— GIVEN PROBLEM 1 —
Answer these questions from the film review:
(a) How long is Life and Freaky Times of Uncle Luke?
(b) Which power station melts down in the film's version of Luke's life?
(c) In what year did Campbell run for mayor of Miami?
— GIVEN PROBLEM 2 —
Please pick up the film review after its last sentence and keep writing it.

There is, however, a certain self-seriousness to Something From Nothing, so after nearly two hours of hip-hop shoptalk and wordy dudes furiously spitting rhymes into the camera, it’s a pleasure to experience Life and Freaky Times of Uncle Luke, a 13-minute expressionistic take on the booty-bass innovator’s colorful career. The 1990 obscenity trial and Campbell’s 2011 run for mayor of Miami are acknowledged, but Mayer plays fast and loose with facts…even reality.

In her film’s version of Luke’s life, he wins the election, turns his hometown into a utopia, and all is well. Or, at least until Turkey Point Nuclear Generating Station melts down. After the nuclear holocaust, Luke, the only survivor, becomes Miami’s own Omega Man, battling radiated zombies before getting nabbed by two scientists from the future…or maybe it’s the past…who send him back through time to spread his seed so that others will survive the meltdown.

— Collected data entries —
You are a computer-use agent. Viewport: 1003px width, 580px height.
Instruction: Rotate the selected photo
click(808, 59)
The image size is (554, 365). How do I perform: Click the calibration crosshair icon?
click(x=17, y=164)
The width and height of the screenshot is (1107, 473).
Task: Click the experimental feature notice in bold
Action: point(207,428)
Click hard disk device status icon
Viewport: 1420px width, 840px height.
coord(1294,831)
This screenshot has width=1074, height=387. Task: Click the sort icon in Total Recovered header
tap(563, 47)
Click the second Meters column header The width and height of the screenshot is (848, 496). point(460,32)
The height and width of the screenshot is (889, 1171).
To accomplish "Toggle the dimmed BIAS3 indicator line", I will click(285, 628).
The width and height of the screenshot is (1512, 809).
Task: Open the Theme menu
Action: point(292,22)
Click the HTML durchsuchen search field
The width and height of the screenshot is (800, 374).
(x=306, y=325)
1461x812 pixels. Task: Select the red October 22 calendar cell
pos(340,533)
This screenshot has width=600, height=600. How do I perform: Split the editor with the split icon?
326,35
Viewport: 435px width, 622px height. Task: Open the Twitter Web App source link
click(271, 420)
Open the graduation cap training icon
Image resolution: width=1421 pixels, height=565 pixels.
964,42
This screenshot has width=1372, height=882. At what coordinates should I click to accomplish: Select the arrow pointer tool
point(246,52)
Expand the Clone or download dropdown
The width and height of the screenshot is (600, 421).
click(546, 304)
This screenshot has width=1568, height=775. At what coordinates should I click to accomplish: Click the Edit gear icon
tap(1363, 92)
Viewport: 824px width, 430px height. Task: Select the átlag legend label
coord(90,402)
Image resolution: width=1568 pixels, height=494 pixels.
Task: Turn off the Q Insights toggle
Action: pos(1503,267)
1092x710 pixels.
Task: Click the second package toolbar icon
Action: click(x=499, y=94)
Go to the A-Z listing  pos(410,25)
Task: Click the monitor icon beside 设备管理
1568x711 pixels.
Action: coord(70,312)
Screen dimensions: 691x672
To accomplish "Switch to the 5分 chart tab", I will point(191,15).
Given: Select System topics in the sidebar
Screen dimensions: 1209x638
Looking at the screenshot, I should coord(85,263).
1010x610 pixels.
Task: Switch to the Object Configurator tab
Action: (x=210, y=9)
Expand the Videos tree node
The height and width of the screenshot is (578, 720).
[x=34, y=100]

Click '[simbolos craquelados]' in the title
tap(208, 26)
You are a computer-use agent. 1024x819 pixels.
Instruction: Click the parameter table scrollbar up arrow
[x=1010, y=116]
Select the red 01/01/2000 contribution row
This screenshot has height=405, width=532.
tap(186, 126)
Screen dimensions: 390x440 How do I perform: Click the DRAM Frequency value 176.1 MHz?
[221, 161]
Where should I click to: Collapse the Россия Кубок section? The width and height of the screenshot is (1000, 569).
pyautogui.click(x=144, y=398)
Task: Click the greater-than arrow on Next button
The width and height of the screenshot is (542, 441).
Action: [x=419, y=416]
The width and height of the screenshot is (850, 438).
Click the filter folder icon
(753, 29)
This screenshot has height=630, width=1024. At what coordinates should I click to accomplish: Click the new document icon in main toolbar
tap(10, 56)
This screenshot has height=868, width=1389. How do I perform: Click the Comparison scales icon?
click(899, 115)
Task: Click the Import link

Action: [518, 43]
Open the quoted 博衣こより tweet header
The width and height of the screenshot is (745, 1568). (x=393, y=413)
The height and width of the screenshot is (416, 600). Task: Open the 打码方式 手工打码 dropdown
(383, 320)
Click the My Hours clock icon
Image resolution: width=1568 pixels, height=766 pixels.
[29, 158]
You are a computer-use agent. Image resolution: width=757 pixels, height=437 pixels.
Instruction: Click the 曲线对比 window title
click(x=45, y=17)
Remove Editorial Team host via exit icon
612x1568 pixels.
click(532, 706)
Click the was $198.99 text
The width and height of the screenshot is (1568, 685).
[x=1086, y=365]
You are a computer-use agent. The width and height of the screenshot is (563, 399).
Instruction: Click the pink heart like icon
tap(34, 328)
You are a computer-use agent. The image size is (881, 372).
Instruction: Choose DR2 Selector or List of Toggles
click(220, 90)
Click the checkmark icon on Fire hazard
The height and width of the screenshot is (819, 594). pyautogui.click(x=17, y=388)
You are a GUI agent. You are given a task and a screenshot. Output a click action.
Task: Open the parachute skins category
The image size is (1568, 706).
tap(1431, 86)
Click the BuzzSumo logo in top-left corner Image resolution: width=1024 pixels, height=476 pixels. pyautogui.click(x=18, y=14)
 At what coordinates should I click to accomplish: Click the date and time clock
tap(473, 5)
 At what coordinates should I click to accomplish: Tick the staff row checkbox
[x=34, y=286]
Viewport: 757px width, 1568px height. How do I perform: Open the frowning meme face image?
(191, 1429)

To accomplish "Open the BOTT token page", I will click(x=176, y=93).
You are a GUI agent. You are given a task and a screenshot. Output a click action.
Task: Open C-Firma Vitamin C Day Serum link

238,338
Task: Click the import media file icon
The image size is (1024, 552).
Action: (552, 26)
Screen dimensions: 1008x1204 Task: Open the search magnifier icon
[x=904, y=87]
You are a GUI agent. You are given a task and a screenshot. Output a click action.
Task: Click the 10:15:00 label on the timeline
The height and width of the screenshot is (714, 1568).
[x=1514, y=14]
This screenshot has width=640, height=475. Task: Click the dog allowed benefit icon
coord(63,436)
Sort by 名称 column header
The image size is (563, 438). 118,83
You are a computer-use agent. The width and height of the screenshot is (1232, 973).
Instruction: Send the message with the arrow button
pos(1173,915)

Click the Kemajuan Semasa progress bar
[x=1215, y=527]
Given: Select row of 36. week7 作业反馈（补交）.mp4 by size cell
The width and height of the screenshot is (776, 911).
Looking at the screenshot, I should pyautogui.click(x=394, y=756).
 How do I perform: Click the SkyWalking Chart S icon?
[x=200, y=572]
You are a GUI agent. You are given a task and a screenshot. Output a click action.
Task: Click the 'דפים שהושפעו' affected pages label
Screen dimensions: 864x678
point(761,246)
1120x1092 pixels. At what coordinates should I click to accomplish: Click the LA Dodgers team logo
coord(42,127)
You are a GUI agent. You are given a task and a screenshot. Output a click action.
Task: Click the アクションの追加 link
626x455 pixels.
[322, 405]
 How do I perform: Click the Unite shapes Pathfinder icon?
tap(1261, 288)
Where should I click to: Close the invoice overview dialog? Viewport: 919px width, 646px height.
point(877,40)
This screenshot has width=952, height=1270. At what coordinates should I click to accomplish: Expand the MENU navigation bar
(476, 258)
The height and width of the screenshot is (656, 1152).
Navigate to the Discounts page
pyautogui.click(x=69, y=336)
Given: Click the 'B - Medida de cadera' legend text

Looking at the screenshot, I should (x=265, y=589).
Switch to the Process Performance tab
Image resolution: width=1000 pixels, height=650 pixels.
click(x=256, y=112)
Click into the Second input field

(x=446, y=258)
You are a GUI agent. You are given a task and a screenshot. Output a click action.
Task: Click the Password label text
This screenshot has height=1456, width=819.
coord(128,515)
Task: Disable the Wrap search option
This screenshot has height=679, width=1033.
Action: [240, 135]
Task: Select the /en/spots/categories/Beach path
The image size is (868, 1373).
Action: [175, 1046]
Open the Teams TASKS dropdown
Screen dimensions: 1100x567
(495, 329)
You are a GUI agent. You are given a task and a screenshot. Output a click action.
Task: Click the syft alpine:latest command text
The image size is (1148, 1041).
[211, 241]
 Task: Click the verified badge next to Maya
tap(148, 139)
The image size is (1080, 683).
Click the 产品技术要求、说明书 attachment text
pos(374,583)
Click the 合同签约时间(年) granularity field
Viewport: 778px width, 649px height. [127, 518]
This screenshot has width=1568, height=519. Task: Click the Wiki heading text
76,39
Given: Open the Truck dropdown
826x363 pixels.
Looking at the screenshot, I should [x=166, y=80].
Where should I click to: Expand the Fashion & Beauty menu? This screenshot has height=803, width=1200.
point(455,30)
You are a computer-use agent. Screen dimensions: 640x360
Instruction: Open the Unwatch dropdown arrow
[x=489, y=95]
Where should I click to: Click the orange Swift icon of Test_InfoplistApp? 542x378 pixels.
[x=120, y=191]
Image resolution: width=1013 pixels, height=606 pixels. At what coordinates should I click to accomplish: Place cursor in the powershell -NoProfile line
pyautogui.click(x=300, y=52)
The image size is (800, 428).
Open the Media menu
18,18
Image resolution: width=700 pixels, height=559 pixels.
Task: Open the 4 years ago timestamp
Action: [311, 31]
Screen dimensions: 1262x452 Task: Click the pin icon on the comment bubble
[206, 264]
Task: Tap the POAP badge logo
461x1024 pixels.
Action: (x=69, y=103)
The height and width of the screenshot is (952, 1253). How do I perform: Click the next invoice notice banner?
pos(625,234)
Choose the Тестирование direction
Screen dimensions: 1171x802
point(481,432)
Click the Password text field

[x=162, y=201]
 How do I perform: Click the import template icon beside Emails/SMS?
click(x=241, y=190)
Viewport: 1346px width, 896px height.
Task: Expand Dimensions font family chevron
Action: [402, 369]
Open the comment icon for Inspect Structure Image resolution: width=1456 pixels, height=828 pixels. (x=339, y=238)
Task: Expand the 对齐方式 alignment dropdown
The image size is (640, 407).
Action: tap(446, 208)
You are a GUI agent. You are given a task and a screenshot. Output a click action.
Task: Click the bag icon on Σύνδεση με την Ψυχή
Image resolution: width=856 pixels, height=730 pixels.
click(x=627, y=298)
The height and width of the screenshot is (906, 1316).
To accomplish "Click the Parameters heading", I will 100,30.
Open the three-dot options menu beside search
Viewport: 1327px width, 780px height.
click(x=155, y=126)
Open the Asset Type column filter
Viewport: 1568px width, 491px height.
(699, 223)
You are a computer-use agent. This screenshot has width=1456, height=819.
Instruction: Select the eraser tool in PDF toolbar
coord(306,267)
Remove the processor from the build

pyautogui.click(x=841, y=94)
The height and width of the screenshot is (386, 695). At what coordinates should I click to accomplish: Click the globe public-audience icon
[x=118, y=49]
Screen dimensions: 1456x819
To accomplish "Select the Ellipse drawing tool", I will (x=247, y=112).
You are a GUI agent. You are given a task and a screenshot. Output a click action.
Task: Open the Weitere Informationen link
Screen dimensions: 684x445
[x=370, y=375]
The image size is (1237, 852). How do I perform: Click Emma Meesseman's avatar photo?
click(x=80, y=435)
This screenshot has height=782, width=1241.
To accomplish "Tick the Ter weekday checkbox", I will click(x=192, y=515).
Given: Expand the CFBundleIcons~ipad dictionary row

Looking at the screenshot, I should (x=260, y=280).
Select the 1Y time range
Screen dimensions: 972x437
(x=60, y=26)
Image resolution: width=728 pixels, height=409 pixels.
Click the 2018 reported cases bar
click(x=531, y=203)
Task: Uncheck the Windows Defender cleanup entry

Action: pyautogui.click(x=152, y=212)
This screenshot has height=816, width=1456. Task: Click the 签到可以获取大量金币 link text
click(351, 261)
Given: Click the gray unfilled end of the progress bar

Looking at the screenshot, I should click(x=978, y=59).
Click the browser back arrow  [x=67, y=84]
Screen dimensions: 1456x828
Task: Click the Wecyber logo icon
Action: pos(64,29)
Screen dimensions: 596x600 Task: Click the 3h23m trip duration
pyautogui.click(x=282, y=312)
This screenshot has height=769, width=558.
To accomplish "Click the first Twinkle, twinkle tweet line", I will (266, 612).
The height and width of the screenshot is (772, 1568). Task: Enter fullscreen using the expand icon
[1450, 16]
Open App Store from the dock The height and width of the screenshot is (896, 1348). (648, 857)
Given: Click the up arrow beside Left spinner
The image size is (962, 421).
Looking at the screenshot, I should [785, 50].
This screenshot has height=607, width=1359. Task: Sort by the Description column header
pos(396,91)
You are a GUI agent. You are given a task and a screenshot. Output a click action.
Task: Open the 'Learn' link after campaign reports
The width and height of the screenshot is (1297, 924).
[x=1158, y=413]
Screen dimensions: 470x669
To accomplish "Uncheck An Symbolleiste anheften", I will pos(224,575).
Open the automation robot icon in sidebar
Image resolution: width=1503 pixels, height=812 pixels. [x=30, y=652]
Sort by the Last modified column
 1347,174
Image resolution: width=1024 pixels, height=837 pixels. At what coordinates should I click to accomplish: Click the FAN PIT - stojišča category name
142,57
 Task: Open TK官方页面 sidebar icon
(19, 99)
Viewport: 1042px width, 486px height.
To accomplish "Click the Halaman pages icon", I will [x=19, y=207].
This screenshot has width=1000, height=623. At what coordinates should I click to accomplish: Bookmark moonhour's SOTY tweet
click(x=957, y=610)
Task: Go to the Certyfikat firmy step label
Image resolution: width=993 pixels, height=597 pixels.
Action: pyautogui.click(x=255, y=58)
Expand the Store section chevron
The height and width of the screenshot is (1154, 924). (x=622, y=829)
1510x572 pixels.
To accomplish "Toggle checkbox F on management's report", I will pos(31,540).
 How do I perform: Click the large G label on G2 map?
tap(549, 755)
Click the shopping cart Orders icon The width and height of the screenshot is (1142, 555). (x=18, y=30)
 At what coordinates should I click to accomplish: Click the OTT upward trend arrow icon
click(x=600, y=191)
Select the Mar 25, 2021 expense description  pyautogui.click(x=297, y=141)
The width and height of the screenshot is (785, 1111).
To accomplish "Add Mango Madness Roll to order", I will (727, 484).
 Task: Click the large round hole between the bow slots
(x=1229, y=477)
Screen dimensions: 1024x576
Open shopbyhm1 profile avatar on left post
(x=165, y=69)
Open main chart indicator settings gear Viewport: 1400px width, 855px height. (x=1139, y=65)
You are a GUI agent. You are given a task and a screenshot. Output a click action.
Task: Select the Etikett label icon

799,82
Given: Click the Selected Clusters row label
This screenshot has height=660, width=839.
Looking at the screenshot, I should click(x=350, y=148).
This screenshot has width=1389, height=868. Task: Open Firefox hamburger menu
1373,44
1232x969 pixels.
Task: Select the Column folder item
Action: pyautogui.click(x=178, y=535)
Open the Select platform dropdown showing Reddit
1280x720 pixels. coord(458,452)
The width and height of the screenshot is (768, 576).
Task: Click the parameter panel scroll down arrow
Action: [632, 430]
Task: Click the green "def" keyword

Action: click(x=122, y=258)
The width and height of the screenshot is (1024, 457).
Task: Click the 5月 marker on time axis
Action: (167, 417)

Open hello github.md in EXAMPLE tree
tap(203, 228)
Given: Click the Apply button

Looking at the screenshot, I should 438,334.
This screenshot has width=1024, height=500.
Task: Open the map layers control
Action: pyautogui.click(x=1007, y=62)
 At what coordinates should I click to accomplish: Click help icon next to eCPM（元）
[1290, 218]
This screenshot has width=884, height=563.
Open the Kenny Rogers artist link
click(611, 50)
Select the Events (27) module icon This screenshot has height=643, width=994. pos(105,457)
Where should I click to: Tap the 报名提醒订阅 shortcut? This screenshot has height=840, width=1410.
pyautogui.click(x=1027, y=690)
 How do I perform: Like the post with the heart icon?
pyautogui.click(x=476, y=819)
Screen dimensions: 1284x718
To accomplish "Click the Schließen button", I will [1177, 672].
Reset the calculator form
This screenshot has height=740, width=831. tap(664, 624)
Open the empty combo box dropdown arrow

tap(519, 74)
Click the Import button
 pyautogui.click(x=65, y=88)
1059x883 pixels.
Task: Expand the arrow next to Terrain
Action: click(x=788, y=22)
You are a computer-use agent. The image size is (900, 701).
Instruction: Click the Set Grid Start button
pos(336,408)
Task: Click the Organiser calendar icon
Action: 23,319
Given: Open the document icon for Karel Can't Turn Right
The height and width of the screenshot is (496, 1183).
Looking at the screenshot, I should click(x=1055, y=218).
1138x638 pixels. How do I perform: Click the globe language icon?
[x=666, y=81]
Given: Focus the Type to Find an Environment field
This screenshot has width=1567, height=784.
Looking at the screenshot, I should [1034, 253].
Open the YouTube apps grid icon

— RIGHT ANSWER 1 —
(a) 13 minutes
(b) Turkey Point Nuclear Generating Station
(c) 2011

— RIGHT ANSWER 2 —
If the bare bones of this plot sound familiar, that’s because Freaky Times is, like Terry Gilliam’s 12 Monkeys, a twisted but quite faithful remake of Chris Marker’s 1962 short film, La Jetée. Adding to its avant-garde pedigree are the Kool-Aid–colored, two-dimensional sets with holes for actors’ heads and limbs…like living folk-art sculptures…which makes this bizarre, charming biopic turned Tim and Eric–esque spazz-out a visual treat as well.

Dropping Uncle Luke’s odd, obnoxious personality into this artsy milieu actually feels somehow truer to rap’s subversive, smart-dumb spirit than Ice-T’s sober, pure-facts examination. But when viewed together, Something From Nothing and Freaky Times, both out of the box and Sundance-approved, form a boldly instructive example of how to redress the misrepresentations that have traditionally marred the genre’s mainstream record.